Mexicans working in other countries are sending less money home, threatening businesses, stalling construction and choking cash flow to hamlets where as much as half the population works in the US.
Analysts said stepped-up immigration raids and the slowdown in the US economy accounted for the drop in the payments, which many migrants use to sustain families back home.
The payments, or remittances, have fallen about 2 percent this year to US$11.6 billion, the first such drop in more than a decade since reliable records have been kept, Mexico’s Central Bank said on Wednesday.
PHOTO: AP
And the buying power of this money has been battered by the weakening US dollar, which has lost about 8 percent of its value against the Mexican peso so far this year.
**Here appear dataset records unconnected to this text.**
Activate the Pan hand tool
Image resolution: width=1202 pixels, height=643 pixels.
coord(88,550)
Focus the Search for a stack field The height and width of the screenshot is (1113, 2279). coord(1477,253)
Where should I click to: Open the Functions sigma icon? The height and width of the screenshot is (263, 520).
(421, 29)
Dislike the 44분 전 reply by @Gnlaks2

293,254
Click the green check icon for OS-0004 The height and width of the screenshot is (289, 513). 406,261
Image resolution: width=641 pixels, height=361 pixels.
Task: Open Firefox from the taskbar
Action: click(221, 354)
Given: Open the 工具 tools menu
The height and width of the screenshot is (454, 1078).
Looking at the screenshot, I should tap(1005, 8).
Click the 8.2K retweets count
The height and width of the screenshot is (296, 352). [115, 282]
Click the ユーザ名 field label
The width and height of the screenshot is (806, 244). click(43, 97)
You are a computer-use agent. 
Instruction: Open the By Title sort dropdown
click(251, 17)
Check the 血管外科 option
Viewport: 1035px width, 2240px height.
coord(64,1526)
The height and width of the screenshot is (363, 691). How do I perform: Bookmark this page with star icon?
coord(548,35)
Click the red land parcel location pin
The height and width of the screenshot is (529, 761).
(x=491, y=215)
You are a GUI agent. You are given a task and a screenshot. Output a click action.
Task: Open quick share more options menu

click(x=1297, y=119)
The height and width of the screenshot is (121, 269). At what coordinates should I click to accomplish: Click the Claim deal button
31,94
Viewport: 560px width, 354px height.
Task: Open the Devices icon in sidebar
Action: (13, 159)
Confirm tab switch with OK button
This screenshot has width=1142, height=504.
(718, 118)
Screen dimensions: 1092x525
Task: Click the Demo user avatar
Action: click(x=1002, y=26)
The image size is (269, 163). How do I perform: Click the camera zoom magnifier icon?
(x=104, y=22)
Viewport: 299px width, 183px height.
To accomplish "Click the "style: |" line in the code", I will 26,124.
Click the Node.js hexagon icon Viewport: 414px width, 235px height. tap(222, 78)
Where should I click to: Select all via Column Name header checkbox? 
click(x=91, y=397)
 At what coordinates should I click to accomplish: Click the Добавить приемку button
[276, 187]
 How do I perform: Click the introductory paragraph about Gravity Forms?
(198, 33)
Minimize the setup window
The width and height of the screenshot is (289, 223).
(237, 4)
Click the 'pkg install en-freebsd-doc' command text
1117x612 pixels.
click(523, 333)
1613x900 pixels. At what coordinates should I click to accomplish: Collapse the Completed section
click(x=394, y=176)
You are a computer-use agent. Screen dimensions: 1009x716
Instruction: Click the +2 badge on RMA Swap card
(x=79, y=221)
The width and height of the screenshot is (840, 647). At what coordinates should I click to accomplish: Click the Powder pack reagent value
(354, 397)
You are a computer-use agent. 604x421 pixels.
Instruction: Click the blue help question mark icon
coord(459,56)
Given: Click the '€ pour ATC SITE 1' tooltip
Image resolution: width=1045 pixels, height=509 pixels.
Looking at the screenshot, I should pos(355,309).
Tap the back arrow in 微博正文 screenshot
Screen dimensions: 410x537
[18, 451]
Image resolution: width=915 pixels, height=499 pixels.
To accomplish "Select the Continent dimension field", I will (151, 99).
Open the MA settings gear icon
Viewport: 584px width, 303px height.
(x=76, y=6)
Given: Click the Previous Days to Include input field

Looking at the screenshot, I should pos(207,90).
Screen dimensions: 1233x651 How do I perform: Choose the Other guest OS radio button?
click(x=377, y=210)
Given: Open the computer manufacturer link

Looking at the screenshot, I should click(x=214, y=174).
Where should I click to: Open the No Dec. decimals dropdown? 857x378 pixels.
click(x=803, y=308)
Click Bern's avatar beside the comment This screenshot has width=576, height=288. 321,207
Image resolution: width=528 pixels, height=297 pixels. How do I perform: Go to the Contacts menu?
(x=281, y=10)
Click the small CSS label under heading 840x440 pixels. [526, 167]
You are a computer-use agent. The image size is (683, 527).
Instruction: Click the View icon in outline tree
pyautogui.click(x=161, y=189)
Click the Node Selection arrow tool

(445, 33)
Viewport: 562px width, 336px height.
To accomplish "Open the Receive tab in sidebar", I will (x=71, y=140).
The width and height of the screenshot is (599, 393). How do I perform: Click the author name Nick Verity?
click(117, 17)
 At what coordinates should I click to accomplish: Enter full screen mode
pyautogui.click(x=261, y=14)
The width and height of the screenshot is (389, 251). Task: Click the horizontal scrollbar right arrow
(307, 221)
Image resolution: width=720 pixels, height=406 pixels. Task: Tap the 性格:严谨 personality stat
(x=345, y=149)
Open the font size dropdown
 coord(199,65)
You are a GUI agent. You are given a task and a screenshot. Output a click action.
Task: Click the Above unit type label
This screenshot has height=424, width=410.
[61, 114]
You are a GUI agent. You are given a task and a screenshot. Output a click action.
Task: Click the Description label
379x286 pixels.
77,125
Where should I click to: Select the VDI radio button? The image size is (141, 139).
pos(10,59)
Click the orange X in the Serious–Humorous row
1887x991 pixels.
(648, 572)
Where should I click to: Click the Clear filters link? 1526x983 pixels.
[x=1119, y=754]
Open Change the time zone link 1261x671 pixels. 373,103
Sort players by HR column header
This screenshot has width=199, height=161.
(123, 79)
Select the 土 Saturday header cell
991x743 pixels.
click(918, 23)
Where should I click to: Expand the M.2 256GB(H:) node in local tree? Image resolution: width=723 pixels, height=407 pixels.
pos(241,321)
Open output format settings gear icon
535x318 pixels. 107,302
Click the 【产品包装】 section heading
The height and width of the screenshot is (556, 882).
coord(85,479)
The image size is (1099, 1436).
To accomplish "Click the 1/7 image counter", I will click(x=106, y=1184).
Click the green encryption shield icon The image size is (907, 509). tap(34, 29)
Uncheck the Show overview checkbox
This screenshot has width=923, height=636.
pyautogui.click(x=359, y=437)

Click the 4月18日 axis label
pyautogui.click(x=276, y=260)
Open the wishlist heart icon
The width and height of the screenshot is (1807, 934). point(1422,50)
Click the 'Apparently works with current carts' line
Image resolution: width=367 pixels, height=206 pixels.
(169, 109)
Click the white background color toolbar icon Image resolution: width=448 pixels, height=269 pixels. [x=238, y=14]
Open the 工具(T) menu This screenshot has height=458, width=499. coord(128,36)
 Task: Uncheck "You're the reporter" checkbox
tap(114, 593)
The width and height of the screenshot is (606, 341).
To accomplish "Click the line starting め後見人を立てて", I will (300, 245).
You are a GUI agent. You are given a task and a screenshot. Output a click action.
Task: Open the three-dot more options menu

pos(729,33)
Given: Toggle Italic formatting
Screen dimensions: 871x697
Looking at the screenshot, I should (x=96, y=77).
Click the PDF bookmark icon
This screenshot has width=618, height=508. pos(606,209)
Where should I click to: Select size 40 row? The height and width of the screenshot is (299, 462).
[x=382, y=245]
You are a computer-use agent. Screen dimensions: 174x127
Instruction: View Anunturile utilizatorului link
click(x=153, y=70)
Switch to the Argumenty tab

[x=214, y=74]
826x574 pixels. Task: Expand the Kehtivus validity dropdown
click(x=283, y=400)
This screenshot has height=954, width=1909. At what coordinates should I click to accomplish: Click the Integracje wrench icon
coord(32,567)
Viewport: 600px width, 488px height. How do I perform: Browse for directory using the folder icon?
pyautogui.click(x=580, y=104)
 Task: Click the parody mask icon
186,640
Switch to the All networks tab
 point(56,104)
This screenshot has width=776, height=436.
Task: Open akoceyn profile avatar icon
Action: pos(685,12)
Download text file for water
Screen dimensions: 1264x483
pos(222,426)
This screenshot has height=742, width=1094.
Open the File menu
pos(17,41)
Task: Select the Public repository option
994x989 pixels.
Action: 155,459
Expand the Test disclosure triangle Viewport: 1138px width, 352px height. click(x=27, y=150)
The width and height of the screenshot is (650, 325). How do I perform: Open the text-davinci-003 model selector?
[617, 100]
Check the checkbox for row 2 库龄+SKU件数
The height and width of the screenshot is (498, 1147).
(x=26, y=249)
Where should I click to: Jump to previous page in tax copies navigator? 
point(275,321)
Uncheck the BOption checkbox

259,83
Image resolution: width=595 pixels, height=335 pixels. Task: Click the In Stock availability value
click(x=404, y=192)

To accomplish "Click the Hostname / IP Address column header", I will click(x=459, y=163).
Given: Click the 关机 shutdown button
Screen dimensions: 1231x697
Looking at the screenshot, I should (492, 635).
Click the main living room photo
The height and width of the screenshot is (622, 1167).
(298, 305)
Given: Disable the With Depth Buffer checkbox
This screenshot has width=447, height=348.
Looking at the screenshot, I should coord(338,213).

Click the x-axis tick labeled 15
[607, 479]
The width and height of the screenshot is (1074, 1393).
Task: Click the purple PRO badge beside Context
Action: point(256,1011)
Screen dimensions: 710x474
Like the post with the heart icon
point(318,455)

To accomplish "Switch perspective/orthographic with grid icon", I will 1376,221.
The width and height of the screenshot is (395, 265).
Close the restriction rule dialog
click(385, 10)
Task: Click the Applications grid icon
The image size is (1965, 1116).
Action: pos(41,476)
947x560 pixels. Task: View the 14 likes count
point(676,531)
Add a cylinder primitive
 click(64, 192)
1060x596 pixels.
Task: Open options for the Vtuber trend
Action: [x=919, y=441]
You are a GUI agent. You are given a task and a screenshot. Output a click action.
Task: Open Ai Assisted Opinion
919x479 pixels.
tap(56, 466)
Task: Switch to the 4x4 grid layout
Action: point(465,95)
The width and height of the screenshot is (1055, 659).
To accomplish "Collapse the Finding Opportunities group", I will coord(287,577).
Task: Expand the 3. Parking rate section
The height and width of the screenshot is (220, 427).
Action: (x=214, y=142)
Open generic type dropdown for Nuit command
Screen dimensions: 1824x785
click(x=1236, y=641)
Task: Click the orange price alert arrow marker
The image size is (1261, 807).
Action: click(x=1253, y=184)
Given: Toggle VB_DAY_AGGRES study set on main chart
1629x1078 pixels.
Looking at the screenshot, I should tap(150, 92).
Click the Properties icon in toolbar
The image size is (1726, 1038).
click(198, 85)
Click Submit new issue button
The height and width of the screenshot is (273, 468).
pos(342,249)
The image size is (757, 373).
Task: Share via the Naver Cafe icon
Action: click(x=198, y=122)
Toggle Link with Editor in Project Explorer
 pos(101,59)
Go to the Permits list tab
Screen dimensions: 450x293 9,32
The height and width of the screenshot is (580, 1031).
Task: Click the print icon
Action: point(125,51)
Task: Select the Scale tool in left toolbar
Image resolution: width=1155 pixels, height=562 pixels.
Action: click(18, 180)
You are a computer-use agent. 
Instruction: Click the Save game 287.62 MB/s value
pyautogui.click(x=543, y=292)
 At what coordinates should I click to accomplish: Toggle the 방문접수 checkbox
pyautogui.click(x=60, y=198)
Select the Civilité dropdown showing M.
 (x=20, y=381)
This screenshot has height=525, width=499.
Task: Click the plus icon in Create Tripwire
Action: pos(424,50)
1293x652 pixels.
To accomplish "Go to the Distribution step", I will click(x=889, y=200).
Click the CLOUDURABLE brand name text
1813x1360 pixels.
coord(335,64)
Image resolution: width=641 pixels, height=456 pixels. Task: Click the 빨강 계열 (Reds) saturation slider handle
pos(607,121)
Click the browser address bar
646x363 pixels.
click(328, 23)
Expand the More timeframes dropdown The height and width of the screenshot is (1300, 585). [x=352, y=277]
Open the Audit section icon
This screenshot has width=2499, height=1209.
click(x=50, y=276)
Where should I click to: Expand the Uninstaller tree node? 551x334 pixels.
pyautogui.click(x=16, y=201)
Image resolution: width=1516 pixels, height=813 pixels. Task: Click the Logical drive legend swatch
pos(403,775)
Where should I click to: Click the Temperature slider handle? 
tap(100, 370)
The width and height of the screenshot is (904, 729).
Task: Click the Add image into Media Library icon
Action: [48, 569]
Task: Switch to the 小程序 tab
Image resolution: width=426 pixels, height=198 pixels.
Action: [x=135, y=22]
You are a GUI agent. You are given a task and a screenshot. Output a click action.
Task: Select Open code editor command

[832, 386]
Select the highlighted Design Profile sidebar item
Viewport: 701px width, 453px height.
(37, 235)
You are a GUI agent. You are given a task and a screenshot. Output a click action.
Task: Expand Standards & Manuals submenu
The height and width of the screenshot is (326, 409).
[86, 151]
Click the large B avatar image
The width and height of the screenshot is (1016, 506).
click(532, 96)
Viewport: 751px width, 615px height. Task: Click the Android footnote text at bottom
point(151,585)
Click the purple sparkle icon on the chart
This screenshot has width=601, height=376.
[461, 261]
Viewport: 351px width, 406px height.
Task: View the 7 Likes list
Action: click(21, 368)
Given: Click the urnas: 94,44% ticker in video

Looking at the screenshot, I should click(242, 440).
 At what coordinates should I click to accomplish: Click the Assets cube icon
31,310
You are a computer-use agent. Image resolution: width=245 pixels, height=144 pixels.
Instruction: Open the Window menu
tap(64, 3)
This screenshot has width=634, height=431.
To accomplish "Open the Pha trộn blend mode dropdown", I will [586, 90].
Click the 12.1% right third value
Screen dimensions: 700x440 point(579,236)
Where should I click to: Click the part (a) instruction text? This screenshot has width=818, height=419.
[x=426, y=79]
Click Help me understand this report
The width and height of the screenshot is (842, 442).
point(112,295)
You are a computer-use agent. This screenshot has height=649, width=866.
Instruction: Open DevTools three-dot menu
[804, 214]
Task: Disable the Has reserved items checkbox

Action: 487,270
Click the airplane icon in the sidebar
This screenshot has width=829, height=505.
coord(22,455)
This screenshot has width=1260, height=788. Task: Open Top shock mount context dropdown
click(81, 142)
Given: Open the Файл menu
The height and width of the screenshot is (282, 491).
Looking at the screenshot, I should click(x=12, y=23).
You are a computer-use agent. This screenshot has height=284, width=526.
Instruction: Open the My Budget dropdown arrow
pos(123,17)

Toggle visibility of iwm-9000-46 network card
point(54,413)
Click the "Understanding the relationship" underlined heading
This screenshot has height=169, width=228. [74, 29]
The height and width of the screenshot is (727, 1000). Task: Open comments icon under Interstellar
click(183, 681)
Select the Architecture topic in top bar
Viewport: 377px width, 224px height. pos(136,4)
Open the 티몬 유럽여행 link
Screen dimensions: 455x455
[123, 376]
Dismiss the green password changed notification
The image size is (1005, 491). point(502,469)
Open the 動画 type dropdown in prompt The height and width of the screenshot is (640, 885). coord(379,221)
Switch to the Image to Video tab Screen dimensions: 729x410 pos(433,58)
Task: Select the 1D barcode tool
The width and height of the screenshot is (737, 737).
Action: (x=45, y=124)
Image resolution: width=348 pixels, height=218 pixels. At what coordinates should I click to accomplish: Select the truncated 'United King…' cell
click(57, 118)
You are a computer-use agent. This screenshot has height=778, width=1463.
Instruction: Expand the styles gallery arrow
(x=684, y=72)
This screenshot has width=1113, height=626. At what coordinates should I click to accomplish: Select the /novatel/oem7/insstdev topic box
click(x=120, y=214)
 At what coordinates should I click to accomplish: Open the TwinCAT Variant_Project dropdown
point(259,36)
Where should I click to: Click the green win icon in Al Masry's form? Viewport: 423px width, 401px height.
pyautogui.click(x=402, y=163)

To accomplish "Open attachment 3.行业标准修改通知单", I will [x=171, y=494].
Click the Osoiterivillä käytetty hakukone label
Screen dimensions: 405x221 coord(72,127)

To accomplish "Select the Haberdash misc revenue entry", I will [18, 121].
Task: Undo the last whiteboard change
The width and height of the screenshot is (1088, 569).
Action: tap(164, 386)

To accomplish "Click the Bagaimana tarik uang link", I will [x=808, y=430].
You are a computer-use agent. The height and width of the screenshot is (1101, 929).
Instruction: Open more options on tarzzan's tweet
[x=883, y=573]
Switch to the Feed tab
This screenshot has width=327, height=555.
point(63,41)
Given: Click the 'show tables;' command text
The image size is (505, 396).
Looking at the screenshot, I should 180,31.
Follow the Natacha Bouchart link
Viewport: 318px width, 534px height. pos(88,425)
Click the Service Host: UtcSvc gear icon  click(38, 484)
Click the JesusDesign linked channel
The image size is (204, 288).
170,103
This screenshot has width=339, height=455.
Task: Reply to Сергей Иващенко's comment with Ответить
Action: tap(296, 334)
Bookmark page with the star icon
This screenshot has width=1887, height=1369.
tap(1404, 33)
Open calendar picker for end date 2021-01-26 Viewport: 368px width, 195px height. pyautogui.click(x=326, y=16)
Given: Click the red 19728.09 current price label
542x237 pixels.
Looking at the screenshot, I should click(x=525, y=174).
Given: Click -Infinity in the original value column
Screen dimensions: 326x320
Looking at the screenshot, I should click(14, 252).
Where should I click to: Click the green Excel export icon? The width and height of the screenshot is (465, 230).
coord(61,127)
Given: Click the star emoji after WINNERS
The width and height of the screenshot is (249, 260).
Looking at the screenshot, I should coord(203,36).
In Mexico, businesses that once thrived selling everything from beds to bricks to the families of migrants have laid off workers. In this town of verdant fields beneath the snow-clad slopes of the Iztaccihuatl volcano, there’s little left to rely on but small farms.
“There’s no money anymore,” Carlos Escalona said of his family’s business, which sells concrete blocks and bricks to help people build houses with the money migrants send home.
Sales have fallen by a third, forcing the business to lay off 70 percent of the staff.
Of migrant workers in the US, Escalona said, “They lose their jobs, and then they’re afraid to leave the house. It’s like they’re trapped.”
Bank of Mexico President Guillermo Ortiz said about 22 percent of Mexican workers in the US have jobs in construction, an industry that has slowed sharply.
About 152,000 Mexican immigrant workers lost US construction jobs last year, while overall unemployment for Mexican immigrants in the US rose from 5.5 percent to 8.4 percent over the year, a June report by the Pew Research Center said.
Gone are the days when migrants came back to Mexico each year flush with cash, then returned to jobs waiting in the US, as they did during the boom years of 2002 to 2006. Now, more migrants rounded up by US immigration officials are being sent home penniless. Others are returning for good, bringing as many household items as they can along with them and eliminating the need to buy much locally.
In Atotonilco, much of the business at Olivia Guzman’s hardware store used to come around Christmas, when returning migrants would buy electric cables and circuit breakers to power up new appliances for their families in Mexico before returning to jobs up north.
Now that business has mostly dried up. Where she once sold US$30 or so per day, she now sells as little as US$6, she said. Her business survives only because her father owns the building and doesn’t charge her rent, she said.
In small towns, about one in eight families gets money from workers abroad, the government estimates.